# Description of the task
Exact copy, pictures excluded: print the lines from the one with "You are a GUI" through the final line of the records.
· · · · ·
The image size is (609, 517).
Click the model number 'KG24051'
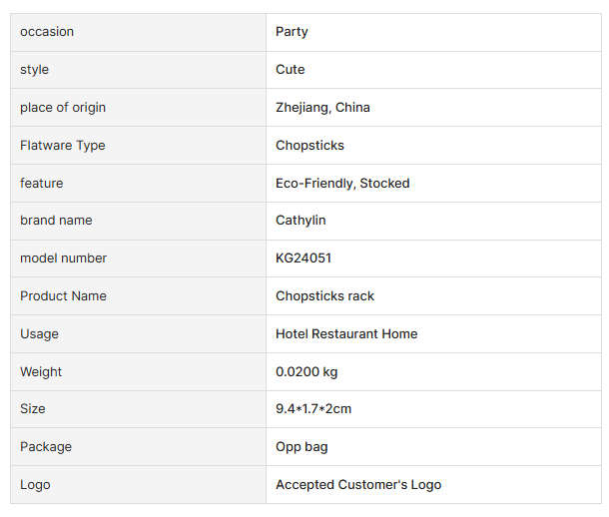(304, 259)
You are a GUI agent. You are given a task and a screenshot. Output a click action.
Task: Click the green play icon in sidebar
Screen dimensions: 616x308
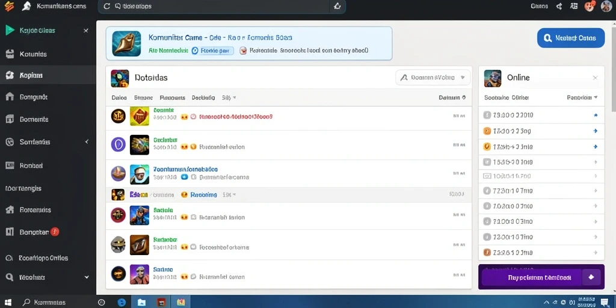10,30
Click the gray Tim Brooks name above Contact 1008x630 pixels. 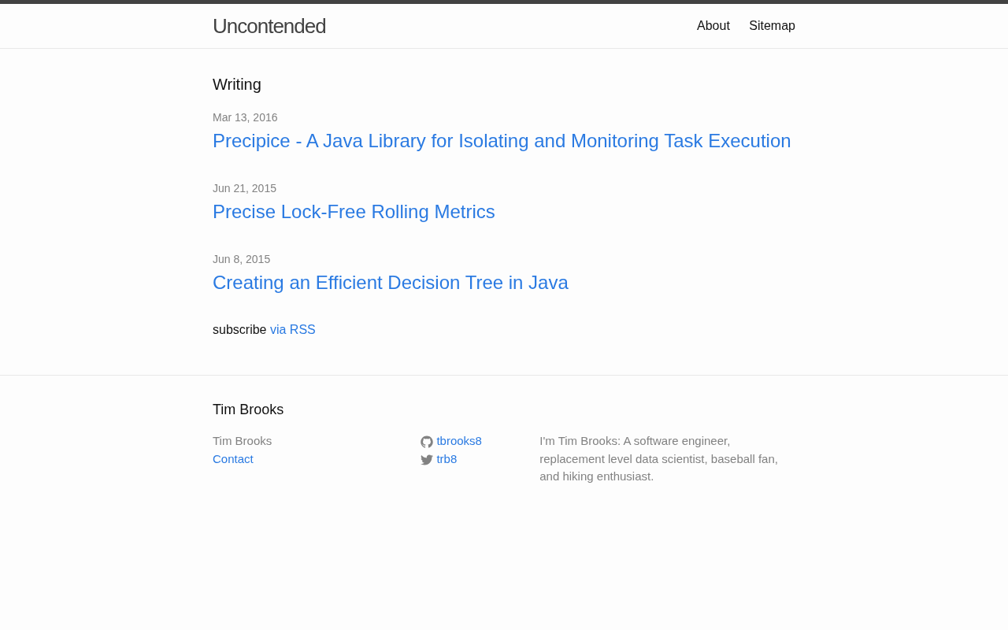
· · · · ·
# Answer area
You are a GUI agent. You are given a task and a screenshot. Output a click action.
Task: Click the green play icon in sidebar
Screen dimensions: 616x308
10,30
Click the gray Tim Brooks name above Contact 1008x630 pixels. 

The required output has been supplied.